La tesi di Cristò sta tutta dentro Restiamo così quando ve ne andate, il nuovo arrivato nella collana Sperimentali di casa TerraRossa Edizioni.

Francesco ne è il protagonista, un quarantenne sulla soglia di una depressione clinica.

Le sue giornate sono infatti scandite dall’indolente trascinarsi tra le frustranti casse del supermercato in cui ha trovato un impiego tramite le conoscenze del padre. Farebbe, o avrebbe voluto fare, il compositore, ma questa aspirazione resta tale, diventando nel tempo presenza ingombrante più che stimolo ad agire. Perché più grande è l’ambizione, più facile è abbandonarla.

Per Francesco non ci sono più dubbi: il fallimento è lì a tessere i vuoti emozionali della sua turpe esistenza.

Questa è una vita qualsiasi in una casa qualsiasi. Non fa bene e non fa male; questi fatti non sono buoni né cattivi. Qui le cose succedono e non c’è niente da fare.

Quello di Cristò non è però un altro Zeno Cosini da inserire nella lista degli inetti letterari: ne è, semmai, la normalizzazione del tipo.
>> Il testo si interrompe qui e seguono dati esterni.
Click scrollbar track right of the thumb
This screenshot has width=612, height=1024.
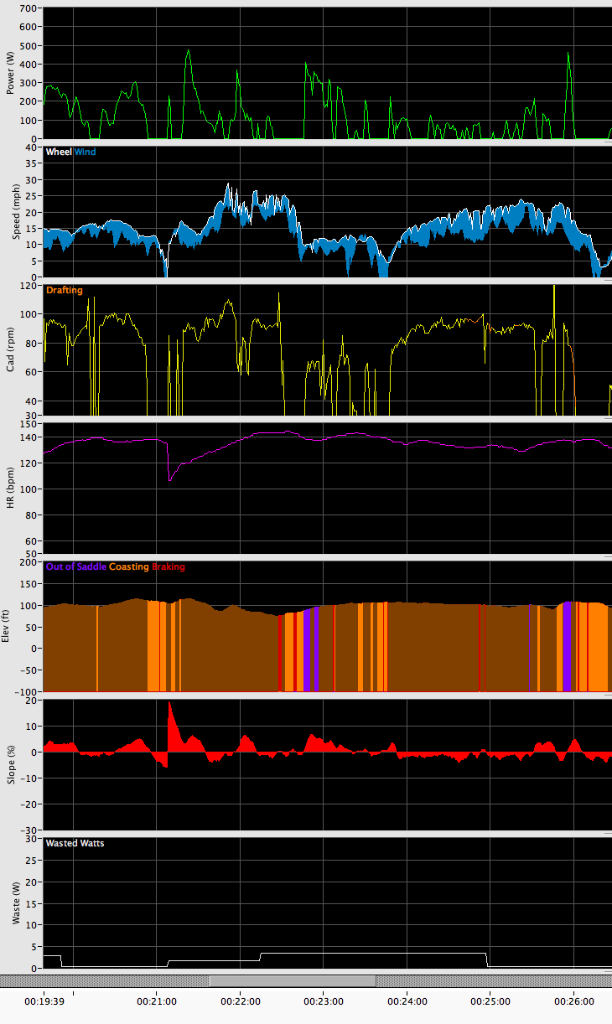click(x=490, y=980)
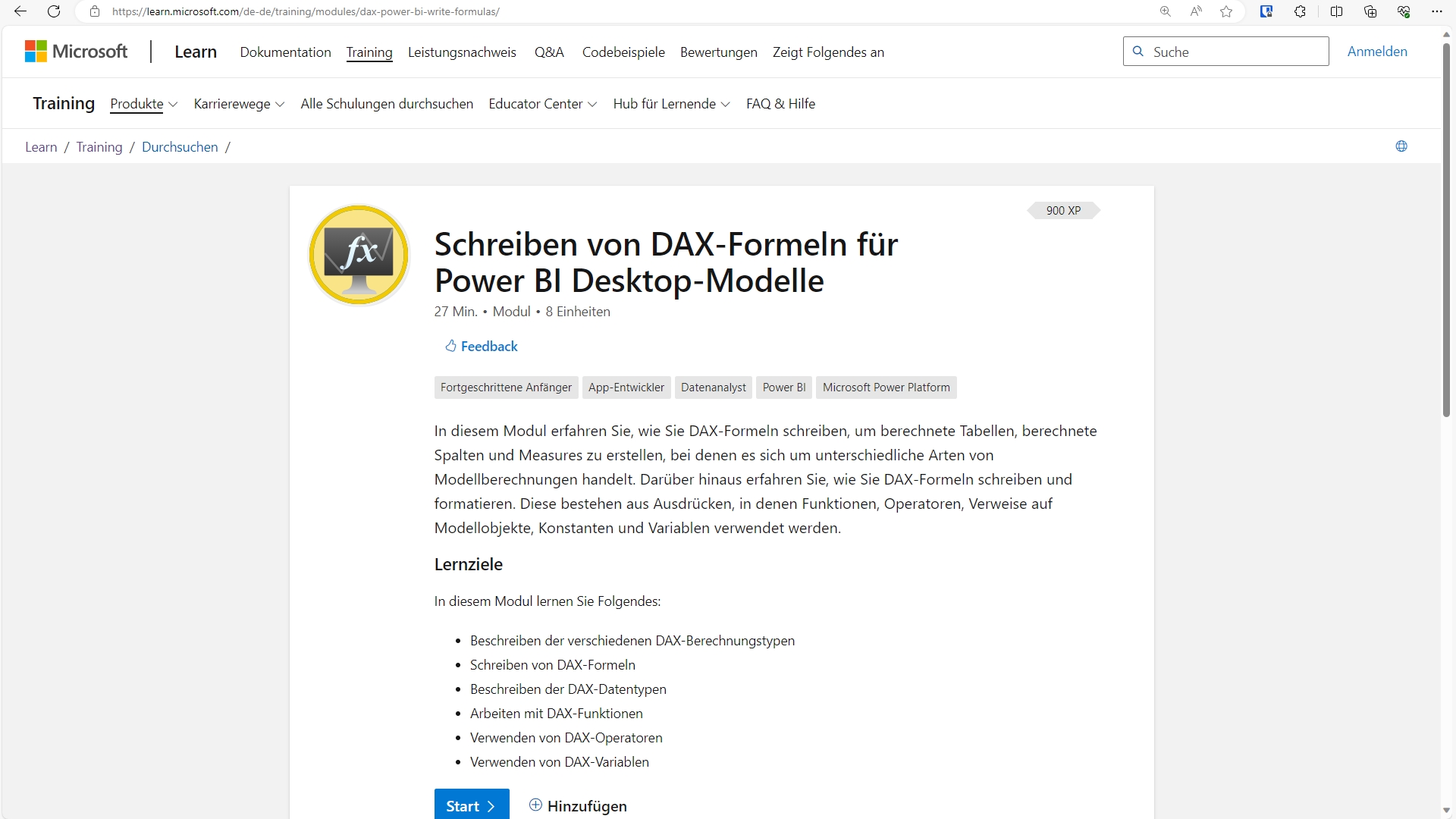Expand Hub für Lernende menu

point(671,104)
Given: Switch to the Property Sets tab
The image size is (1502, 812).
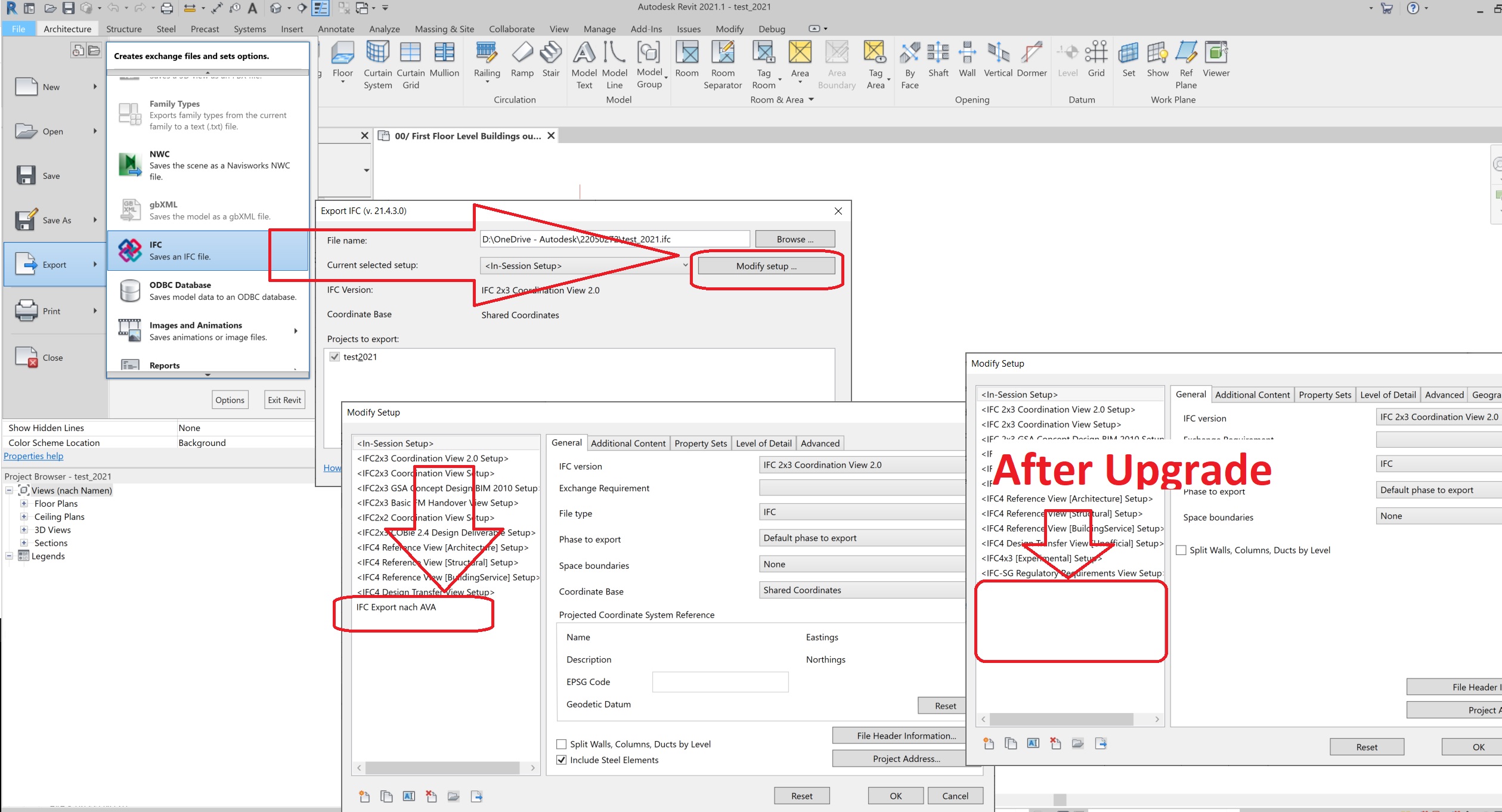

La realtà di Francesco si compone sì di debolezze, spesso imbarazzanti, ma è anche un ricettacolo di ossessioni, impiegate come strumento di lotta contro l’inquietudine. E i suoi pensieri distruttivi rimbombano con meticolosità nella conduzione vuota dell’esistenza.

A definire questa ambiguità anomica è l’uso reiterato di hashish per obnubilare la coscienza, parcellizzare le conoscenze – dall’amante Monica al collega Donatello – e infine affidarsi alle paranoie, come se fossero l’unico strumento in grado di rivelare gli arcani vitali.
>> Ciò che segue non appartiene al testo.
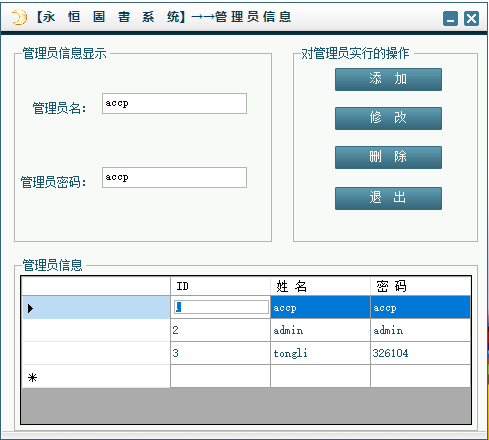
Task: Select the admin name cell in row 2
Action: point(320,330)
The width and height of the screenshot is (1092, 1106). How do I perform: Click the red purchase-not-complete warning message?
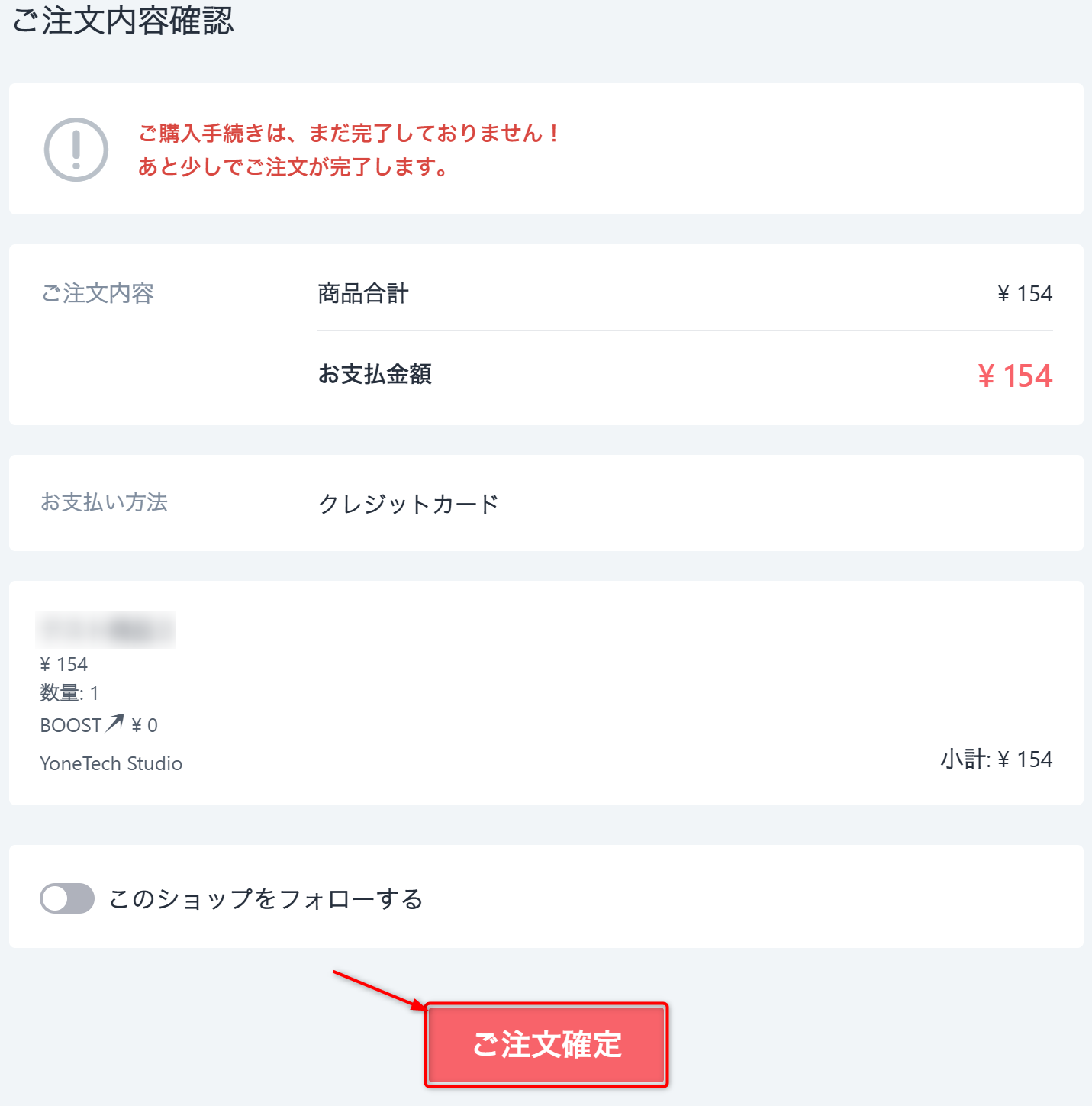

Ho l’impressione che le cose che mi accadono siano sempre gli altri a determinarle; anche ora che non penso più che ci sia qualcuno a scrivere la mia storia.
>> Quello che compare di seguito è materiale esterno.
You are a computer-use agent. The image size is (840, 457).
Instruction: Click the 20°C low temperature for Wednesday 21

La casa, per questo motivo, diventa l’unico guscio in cui insinuarsi stancamente, frazionando il tempo in infinitesimali attimi di insoddisfazione.

Senza parodiarlo, Cristò analizza con precisione il rapporto ombelicale e irrisolto con il luogo abitato, un microcosmo che gode di appellativi precisi e rivelatori: dalla Stanza delle esperienze estatiche e ipnotiche alla Stanza del mondo orizzontale. La preferita di Francesco, ovviamente, è però la Stanza dei rimorsi, in cui contemplare il pianoforte – ma suonandolo senza convinzione.

A questa prospettiva frammentata si insinuano con discrezione, in un crescendo di pathos, le voci delle pareti di casa, che tutto vedono e tutto sanno. Sta nella scelta stilistica del dare loro una voce onniscente l’esito felice di una prosa dal rigore formale preciso, che pur riesce a spingere le possibilità narrative verso l’innovazione.

E convincere infine che no, non è il caso a governare le nostre esistenze. Ma le nostre scelte.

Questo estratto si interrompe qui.